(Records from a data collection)
────────────────────
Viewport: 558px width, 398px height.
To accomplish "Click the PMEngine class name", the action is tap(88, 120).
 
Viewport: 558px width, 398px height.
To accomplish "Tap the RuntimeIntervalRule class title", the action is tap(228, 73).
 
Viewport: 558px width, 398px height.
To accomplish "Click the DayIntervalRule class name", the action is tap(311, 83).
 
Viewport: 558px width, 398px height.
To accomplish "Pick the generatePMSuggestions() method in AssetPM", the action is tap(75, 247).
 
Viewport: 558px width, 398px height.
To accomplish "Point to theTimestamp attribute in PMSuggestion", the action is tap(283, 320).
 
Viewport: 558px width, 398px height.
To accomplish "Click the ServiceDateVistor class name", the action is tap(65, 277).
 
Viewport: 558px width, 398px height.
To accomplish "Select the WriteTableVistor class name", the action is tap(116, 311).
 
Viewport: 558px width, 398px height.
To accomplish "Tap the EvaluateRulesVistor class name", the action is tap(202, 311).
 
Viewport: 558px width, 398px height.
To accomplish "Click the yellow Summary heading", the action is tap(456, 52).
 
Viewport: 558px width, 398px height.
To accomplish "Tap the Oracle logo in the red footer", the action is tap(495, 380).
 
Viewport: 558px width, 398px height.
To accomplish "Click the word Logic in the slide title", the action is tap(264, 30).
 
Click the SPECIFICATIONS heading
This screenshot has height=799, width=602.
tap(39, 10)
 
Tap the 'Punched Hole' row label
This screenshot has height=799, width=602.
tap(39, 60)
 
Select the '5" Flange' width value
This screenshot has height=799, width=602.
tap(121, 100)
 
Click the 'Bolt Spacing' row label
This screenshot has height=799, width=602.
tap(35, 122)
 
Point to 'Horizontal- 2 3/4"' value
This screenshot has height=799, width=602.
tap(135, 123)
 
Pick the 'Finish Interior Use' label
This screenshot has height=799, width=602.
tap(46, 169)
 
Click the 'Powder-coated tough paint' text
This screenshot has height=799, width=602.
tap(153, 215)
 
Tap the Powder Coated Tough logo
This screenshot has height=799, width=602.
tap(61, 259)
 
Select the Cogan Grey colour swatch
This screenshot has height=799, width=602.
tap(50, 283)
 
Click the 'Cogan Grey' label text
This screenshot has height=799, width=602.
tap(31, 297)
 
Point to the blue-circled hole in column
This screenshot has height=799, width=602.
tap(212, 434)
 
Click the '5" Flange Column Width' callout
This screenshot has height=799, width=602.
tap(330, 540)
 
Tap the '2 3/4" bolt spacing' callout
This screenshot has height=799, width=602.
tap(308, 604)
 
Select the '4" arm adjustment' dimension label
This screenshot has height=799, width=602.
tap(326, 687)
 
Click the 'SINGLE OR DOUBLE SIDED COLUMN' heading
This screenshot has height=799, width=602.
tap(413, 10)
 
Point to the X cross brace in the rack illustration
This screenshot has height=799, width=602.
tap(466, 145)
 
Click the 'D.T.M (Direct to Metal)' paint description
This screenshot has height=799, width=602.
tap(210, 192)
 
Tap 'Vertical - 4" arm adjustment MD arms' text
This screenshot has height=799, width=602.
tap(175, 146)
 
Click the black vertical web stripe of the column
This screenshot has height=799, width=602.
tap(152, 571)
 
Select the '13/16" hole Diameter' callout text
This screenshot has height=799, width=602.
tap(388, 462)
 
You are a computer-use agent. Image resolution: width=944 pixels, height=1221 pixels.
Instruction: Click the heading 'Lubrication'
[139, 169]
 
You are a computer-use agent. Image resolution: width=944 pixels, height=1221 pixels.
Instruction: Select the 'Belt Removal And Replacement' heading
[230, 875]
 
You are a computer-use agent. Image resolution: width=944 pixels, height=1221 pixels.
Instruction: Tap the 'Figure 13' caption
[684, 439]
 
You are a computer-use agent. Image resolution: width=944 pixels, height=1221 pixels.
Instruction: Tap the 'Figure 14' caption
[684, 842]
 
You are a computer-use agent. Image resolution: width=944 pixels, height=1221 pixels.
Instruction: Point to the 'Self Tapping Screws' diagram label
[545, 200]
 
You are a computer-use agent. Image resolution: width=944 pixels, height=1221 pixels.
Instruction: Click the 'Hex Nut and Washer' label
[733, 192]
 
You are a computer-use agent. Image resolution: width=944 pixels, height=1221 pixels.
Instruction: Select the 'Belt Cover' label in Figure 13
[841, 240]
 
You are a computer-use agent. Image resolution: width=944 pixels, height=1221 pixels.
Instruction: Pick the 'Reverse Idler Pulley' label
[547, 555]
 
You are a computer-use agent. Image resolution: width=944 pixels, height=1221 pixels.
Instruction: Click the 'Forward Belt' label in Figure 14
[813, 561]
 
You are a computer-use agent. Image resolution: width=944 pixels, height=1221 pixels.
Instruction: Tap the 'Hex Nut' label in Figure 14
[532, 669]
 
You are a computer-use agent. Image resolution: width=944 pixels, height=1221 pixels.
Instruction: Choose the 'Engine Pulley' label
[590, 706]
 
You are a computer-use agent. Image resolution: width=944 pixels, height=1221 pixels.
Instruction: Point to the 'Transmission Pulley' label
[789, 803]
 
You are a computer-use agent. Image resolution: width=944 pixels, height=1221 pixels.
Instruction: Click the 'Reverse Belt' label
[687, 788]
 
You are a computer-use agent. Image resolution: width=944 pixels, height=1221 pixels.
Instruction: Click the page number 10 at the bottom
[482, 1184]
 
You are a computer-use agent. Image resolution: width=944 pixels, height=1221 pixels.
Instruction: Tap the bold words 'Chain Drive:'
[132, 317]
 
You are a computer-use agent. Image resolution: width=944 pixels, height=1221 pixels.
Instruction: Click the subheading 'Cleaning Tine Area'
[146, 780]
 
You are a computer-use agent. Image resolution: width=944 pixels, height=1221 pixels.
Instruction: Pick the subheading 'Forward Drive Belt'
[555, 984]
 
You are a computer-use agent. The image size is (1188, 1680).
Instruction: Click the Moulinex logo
────────────────────
* [Exercise]: Copy every line of this listing exactly, from start to finish.

* [Task response]:
Viewport: 558px width, 398px height.
To accomplish "Click the PMEngine class name", the action is tap(88, 120).
 
Viewport: 558px width, 398px height.
To accomplish "Tap the RuntimeIntervalRule class title", the action is tap(228, 73).
 
Viewport: 558px width, 398px height.
To accomplish "Click the DayIntervalRule class name", the action is tap(311, 83).
 
Viewport: 558px width, 398px height.
To accomplish "Pick the generatePMSuggestions() method in AssetPM", the action is tap(75, 247).
 
Viewport: 558px width, 398px height.
To accomplish "Point to theTimestamp attribute in PMSuggestion", the action is tap(283, 320).
 
Viewport: 558px width, 398px height.
To accomplish "Click the ServiceDateVistor class name", the action is tap(65, 277).
 
Viewport: 558px width, 398px height.
To accomplish "Select the WriteTableVistor class name", the action is tap(116, 311).
 
Viewport: 558px width, 398px height.
To accomplish "Tap the EvaluateRulesVistor class name", the action is tap(202, 311).
 
Viewport: 558px width, 398px height.
To accomplish "Click the yellow Summary heading", the action is tap(456, 52).
 
Viewport: 558px width, 398px height.
To accomplish "Tap the Oracle logo in the red footer", the action is tap(495, 380).
 
Viewport: 558px width, 398px height.
To accomplish "Click the word Logic in the slide title", the action is tap(264, 30).
 
Click the SPECIFICATIONS heading
This screenshot has height=799, width=602.
tap(39, 10)
 
Tap the 'Punched Hole' row label
This screenshot has height=799, width=602.
tap(39, 60)
 
Select the '5" Flange' width value
This screenshot has height=799, width=602.
tap(121, 100)
 
Click the 'Bolt Spacing' row label
This screenshot has height=799, width=602.
tap(35, 122)
 
Point to 'Horizontal- 2 3/4"' value
This screenshot has height=799, width=602.
tap(135, 123)
 
Pick the 'Finish Interior Use' label
This screenshot has height=799, width=602.
tap(46, 169)
 
Click the 'Powder-coated tough paint' text
This screenshot has height=799, width=602.
tap(153, 215)
 
Tap the Powder Coated Tough logo
This screenshot has height=799, width=602.
tap(61, 259)
 
Select the Cogan Grey colour swatch
This screenshot has height=799, width=602.
tap(50, 283)
 
Click the 'Cogan Grey' label text
This screenshot has height=799, width=602.
tap(31, 297)
 
Point to the blue-circled hole in column
This screenshot has height=799, width=602.
tap(212, 434)
 
Click the '5" Flange Column Width' callout
This screenshot has height=799, width=602.
tap(330, 540)
 
Tap the '2 3/4" bolt spacing' callout
This screenshot has height=799, width=602.
tap(308, 604)
 
Select the '4" arm adjustment' dimension label
This screenshot has height=799, width=602.
tap(326, 687)
 
Click the 'SINGLE OR DOUBLE SIDED COLUMN' heading
This screenshot has height=799, width=602.
tap(413, 10)
 
Point to the X cross brace in the rack illustration
This screenshot has height=799, width=602.
tap(466, 145)
 
Click the 'D.T.M (Direct to Metal)' paint description
This screenshot has height=799, width=602.
tap(210, 192)
 
Tap 'Vertical - 4" arm adjustment MD arms' text
This screenshot has height=799, width=602.
tap(175, 146)
 
Click the black vertical web stripe of the column
This screenshot has height=799, width=602.
tap(152, 571)
 
Select the '13/16" hole Diameter' callout text
This screenshot has height=799, width=602.
tap(388, 462)
 
You are a computer-use agent. Image resolution: width=944 pixels, height=1221 pixels.
Instruction: Click the heading 'Lubrication'
[139, 169]
 
You are a computer-use agent. Image resolution: width=944 pixels, height=1221 pixels.
Instruction: Select the 'Belt Removal And Replacement' heading
[230, 875]
 
You are a computer-use agent. Image resolution: width=944 pixels, height=1221 pixels.
Instruction: Tap the 'Figure 13' caption
[684, 439]
 
You are a computer-use agent. Image resolution: width=944 pixels, height=1221 pixels.
Instruction: Tap the 'Figure 14' caption
[684, 842]
 
You are a computer-use agent. Image resolution: width=944 pixels, height=1221 pixels.
Instruction: Point to the 'Self Tapping Screws' diagram label
[545, 200]
 
You are a computer-use agent. Image resolution: width=944 pixels, height=1221 pixels.
Instruction: Click the 'Hex Nut and Washer' label
[733, 192]
 
You are a computer-use agent. Image resolution: width=944 pixels, height=1221 pixels.
Instruction: Select the 'Belt Cover' label in Figure 13
[841, 240]
 
You are a computer-use agent. Image resolution: width=944 pixels, height=1221 pixels.
Instruction: Pick the 'Reverse Idler Pulley' label
[547, 555]
 
You are a computer-use agent. Image resolution: width=944 pixels, height=1221 pixels.
Instruction: Click the 'Forward Belt' label in Figure 14
[813, 561]
 
You are a computer-use agent. Image resolution: width=944 pixels, height=1221 pixels.
Instruction: Tap the 'Hex Nut' label in Figure 14
[532, 669]
 
You are a computer-use agent. Image resolution: width=944 pixels, height=1221 pixels.
Instruction: Choose the 'Engine Pulley' label
[590, 706]
 
You are a computer-use agent. Image resolution: width=944 pixels, height=1221 pixels.
Instruction: Point to the 'Transmission Pulley' label
[789, 803]
 
You are a computer-use agent. Image resolution: width=944 pixels, height=1221 pixels.
Instruction: Click the 'Reverse Belt' label
[687, 788]
 
You are a computer-use agent. Image resolution: width=944 pixels, height=1221 pixels.
Instruction: Click the page number 10 at the bottom
[482, 1184]
 
You are a computer-use agent. Image resolution: width=944 pixels, height=1221 pixels.
Instruction: Tap the bold words 'Chain Drive:'
[132, 317]
 
You are a computer-use agent. Image resolution: width=944 pixels, height=1221 pixels.
Instruction: Click the subheading 'Cleaning Tine Area'
[146, 780]
 
You are a computer-use agent. Image resolution: width=944 pixels, height=1221 pixels.
Instruction: Pick the subheading 'Forward Drive Belt'
[555, 984]
 
You are a computer-use agent. The image size is (1188, 1680).
Instruction: Click the Moulinex logo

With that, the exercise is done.